La pollution atmosphérique, surtout celle des grandes villes, a atteint des niveaux tels qu’elle constitue aujourd’hui l’une des plus grandes menaces pour la santé publique. Les populations les plus fragiles, notamment les enfants en bas âge, en sont les plus impactées. Une étude a révélé que les nanoparticules de carbone (ou suie) issues de la combustion parviennent à franchir le placenta de la mère. Plus inquiétant encore, les chercheurs ont découvert de la suie dans le foie, les poumons et le cerveau de fœtus dont les mères ont été exposées à la pollution, et ce dès le premier trimestre de leur grossesse. Cette incrustation en profondeur dès les premiers stades de la vie aurait des impacts sans précédent sur le développement in utero et devrait inciter à des mesures antipollution plus appropriées.
Le carbone noir ou noir de carbone est un composant majeur des particules fines volatiles polluant l’atmosphère, depuis les débuts de l’ère industrielle. Il est issu de la combustion incomplète du charbon, des hydrocarbures et des composés métalliques, et a été pointé du doigt depuis quelques années pour ses impacts sur la santé publique. Les adultes directement exposés à la substance, comme ceux travaillant dans des industries lourdes, sont susceptibles de développer des cancers sur le long terme et peuvent présenter une toux grasse et chronique s’aggravant avec l’âge et le temps d’exposition. Elle peut notamment mener à la BPCO (bronchopneumopathie chronique obstructive).
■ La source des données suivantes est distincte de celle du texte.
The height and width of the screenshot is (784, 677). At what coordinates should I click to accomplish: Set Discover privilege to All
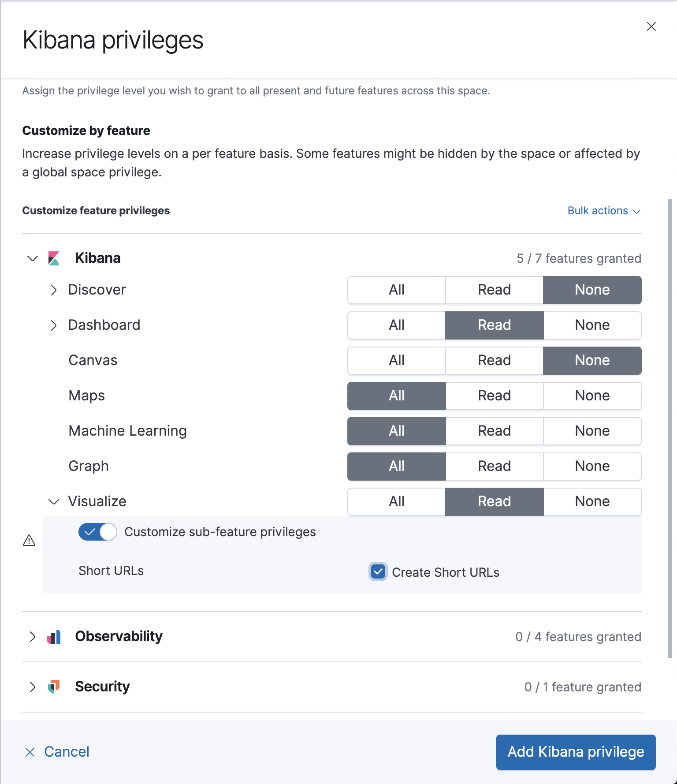[x=396, y=290]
Bien que les mécanismes ainsi que ses concentrations de toxicité ne sont pas encore clairs, il a été prouvé que le noir de carbone a des effets délétères sur la santé à long terme. Et selon la nouvelle étude, les enfants seraient touchés par ces effets avant même leur naissance, les particules ayant été retrouvées dans les placentas des mères. D’après les chercheurs impliqués, il a été prouvé que l’exposition à la pollution de l’air pendant la grossesse et la petite enfance est liée à la mortalité infantile, la prématurité, au faible poids à la naissance et à la perturbation du développement cérébral, pouvant ainsi avoir des conséquences sur toute la vie de l’enfant.
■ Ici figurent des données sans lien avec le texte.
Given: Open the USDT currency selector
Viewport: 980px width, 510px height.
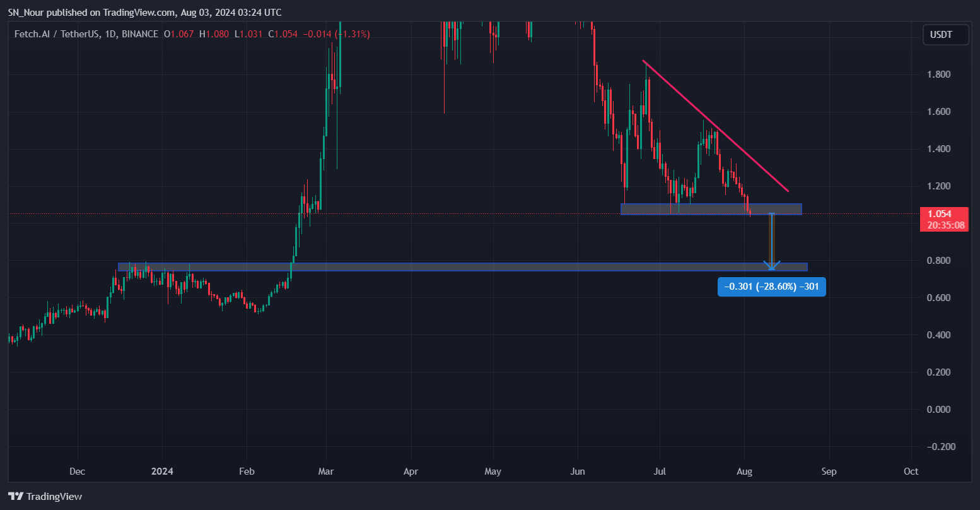Looking at the screenshot, I should click(x=946, y=35).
Cependant, il n’y a encore que peu de données démontrant que ces nanoparticules de carbone pénètrent profondément le placenta jusqu’à atteindre les organes du fœtus. Pour la première fois, « nous montrons que la quantité de particules de noir de carbone qui pénètrent dans la mère est transmise proportionnellement au placenta et au bébé », explique Tim Nawrot, co-auteur de l’étude décrite dans la revue Lancet Planetary Health et directeur de l’unité de recherche en épidémiologie moléculaire et environnementale de l’Université de Hasselt (Belgique). L’étude a été co-dirigée par l’Université d’Aberdeen, au Royaume-Uni.
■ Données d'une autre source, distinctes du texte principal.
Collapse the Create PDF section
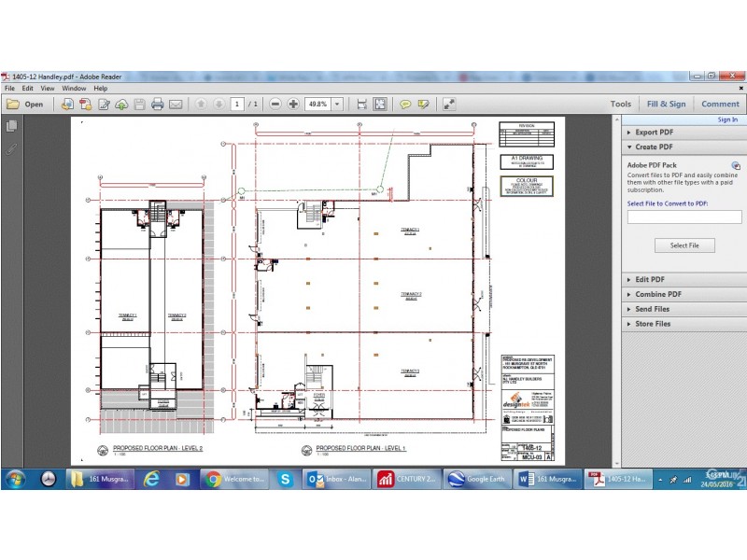The height and width of the screenshot is (560, 747). pyautogui.click(x=654, y=147)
Des concentrations liées à l’exposition maternelle
Dans le cadre de leurs recherches, les scientifiques ont prélevé des échantillons materno-périnatals et fœtaux dans deux groupes d’expériences différents. L’un était composé de 60 mères ayant récemment accouché dans un hôpital en Belgique, et qui étaient non fumeuses. L’autre comprenait des mères enceintes âgées d’au moins 16 ans et dont la gestation était de 7 semaines à 20 semaines, et également non-fumeuses.
Pour détecter les particules de noir de carbone, les chercheurs ont passé les échantillons à travers une lumière blanche. Ils ont ainsi découvert que les fœtus présentaient des nanoparticules de carbone au niveau des poumons, du foie et du cerveau, dès le premier trimestre de grossesse. Plus précisément, le carbone a été détecté dans le sang du cordon ombilical, confirmant sa présence dans le système circulatoire fœtal. De plus, la concentration des particules était proportionnelle au niveau d’exposition de la mère. Par ailleurs, les nanoparticules ont aussi été retrouvées dans les tissus foetaux de mères dont la grossesse a été interrompue au cours du premier et du deuxième trimestre.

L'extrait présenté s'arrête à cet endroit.